Sunday, September 11, 2011

Synecdoche

Before I get on with the blog, let me just say my next book is coming out soon.  So, I apologize for my lack of posts lately, but I've been working like a dog.  I'm exhausted but excited.

Now, the word of the day is:  Synecdoche.  It may look like a name for someone came up for their elf ranger in Dungeons & Dragons, but it is actually one of my favorite literary devices.

Interestingly, I first heard this term in a Medieval Lyric Poetry class.  And I couldn't get it through my thick little skull.  I flubbed and failed every single use of the world.  I hate to say it, but it may have been the spelling alone that scared me out of remembering it.  I spent the whole class going, it means the part for the whole, the whole for the part, the partly parsed wombat?  Yeah.  I didn't get it.

While I was studying memoir at Mills College, however, my proff., Elmaz Abinader, made it my favorite word ever.  Every author should use it and every reader should see when a writer has cleverly done so.  Synecdoche not only means that it is a pain in the ass to spell.  Synecdoche means using a part to represent a whole.  The easiest example is a crowd scene.  I use synecdoche in a Rebirth festival in one of my novels, Incarnate (which still waits in the publishing wings).  At first I think Shit!  How do I describe all these crazy outfits and mass celebration that my character can barely walk through.  The reader thinks Shit!  I will totally lose the thread of the story in mass chaos!
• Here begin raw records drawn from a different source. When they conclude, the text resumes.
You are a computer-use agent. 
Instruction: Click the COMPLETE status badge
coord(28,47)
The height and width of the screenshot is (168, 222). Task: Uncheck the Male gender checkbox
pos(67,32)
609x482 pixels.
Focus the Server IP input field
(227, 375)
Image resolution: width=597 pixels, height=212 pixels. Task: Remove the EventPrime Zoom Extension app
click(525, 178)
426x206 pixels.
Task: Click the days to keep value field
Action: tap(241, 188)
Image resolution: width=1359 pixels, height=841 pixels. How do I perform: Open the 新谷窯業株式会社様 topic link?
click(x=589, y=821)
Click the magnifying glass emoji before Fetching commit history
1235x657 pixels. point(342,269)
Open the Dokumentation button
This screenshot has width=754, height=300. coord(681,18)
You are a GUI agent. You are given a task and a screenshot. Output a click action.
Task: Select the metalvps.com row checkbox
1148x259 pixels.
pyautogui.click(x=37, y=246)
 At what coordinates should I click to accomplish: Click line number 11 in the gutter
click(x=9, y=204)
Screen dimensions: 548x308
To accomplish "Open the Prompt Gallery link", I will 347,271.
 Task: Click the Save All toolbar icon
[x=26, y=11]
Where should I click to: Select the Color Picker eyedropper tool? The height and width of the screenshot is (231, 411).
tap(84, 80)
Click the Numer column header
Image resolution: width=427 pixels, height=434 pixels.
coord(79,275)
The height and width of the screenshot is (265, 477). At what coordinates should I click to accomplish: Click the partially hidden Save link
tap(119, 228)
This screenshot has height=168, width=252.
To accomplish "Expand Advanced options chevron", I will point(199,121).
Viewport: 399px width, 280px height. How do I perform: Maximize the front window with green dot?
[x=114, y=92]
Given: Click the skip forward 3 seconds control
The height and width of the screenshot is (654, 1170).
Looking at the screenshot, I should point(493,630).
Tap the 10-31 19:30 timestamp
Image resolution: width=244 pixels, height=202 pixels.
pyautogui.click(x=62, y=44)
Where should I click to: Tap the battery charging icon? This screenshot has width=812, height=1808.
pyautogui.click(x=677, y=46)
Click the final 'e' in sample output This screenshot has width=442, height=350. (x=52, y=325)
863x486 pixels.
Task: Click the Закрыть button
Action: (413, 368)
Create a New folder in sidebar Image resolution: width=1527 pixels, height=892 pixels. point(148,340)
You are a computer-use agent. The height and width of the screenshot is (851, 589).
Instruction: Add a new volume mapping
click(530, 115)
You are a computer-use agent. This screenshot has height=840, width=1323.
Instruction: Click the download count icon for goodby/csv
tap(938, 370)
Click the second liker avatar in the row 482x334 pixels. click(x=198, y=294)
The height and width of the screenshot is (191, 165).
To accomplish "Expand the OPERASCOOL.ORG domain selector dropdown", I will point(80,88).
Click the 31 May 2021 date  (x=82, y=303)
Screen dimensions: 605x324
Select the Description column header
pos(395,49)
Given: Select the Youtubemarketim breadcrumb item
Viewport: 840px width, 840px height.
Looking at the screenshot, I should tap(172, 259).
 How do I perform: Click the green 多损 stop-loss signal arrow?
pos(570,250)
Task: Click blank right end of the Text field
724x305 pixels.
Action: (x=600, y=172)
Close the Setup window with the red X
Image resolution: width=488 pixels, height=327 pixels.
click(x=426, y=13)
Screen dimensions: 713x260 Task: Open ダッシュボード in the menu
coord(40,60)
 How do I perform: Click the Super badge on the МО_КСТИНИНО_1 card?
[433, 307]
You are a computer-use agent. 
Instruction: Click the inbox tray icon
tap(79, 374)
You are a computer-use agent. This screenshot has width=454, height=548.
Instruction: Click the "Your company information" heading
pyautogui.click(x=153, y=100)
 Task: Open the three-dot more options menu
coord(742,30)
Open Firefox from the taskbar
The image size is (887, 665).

Ah.  Here comes synecdoche.  Rather than trying to describe every detail of this crazed celebration, I pick out a handful of images to represent what's going on.  Someone runs up wearing a big snake mask.  A child runs by with a snake banner.  A man makes stew.  Boys jump a fire.  As she walks through the chaos, she notices these carefully applied details, and yes, the culture is obsessed with snakes.  I don't describe everything she sees.  I use careful, spiffily detailed images as she walks through.  This keeps character and reader both grounded.  We all get the sense of what is going on without getting lost in a million descriptions.  Hence, I use a part--a careful image that gives you the sense of the scene--to represent the whole--the whole festival.  Brilliant!  Synecdoche!

Synecdoche has many uses outside writing, and crossword puzzles.  An artist, for instance, often uses synecdoche.  Look at a picture of flowers or a tree.  The artist rarely details every single flower on a plant or every leave on a tree or why that goat is playing violin with the wedding couple.  Instead, an artist often details a few flowers or leaves in a heartbreaking rendering, but the rest are a stroke of gold or green without absolute definition.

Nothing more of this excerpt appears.